Os ultraprocessados são considerados ruins para a alimentação porque passam por níveis de industrialização grandes, baseiam-se em ingredientes muito pouco nutritivos e adicionam produtos químicos para melhorar a aparência, o gosto ou o cheiro. Para além de serem comidas pobres, seu consumo em grandes quantidades está fortemente associado ao aparecimento de doenças crônicas não-transmissíveis como diabetes e hipertensão. Mas seus males podem ser ainda mais amplos: segundo Ana Paula, pesquisas também começam a identificar relação entre ultraprocessados e câncer e até casos de depressão e demência.

Mas o Guia brasileiro vai além de indicações sobre a ingestão de alimentos. Segundo Ana Paula, “a regra de ouro diz respeito à classificação de alimentos pelo tipo de processamento, mas o Guia também fala sobre estimular as pessoas a comerem em companhia, em um local tranquilo, valorizar o tempo de alimentação, compartilhar as tarefas do preparo das refeições, preferir fazer compras onde há mais alimentos frescos, tomar cuidado com publicidade e por aí vai…” 

A situação do Brasil é preocupante. Segundo a pesquisadora, por volta de 19% das calorias consumidas pelos brasileiros vêm de ultraprocessados – e a tendência segue crescendo, em especial entre os mais pobres. As soluções para inverter essa curva devem ir além de iniciativas individuais, embora também sejam importantes. Ana Paula explica que aumentar os impostos de alguns desses alimentos é algo que já se mostrou efetivo em países como o México.

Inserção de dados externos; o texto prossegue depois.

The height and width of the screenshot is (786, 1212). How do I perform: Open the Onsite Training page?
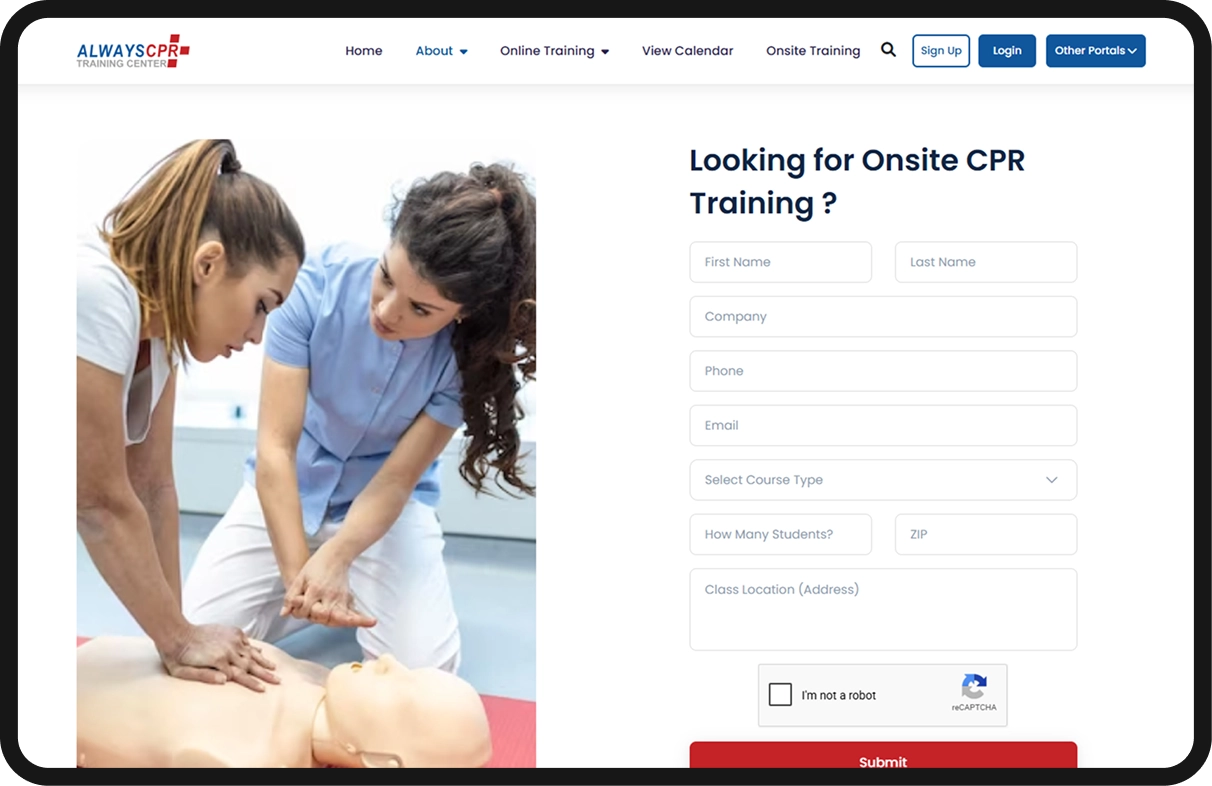point(813,51)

As bebidas açucaradas – refrigerantes, “sucos” de caixinha e achocolatados – são bons exemplos de produtos que podem ser taxados, conta Ana Paula. “Há estudos mostrando que aumentar o preço das bebidas açucaradas faz com que haja uma redução no consumo, com o impacto na redução de doenças relacionadas, sem ter nenhum prejuízo na economia”, explica ela, e conta que a OMS sugere um aumento de 20% no preço dessas bebidas para que haja bons efeitos na saúde pública. Um bom espaço para fazer essa discussão é a chamada Reforma Tributária, que está no horizonte do novo governo e precisa ser aproveitada pela população para que haja mudanças reais a favor das maiorias.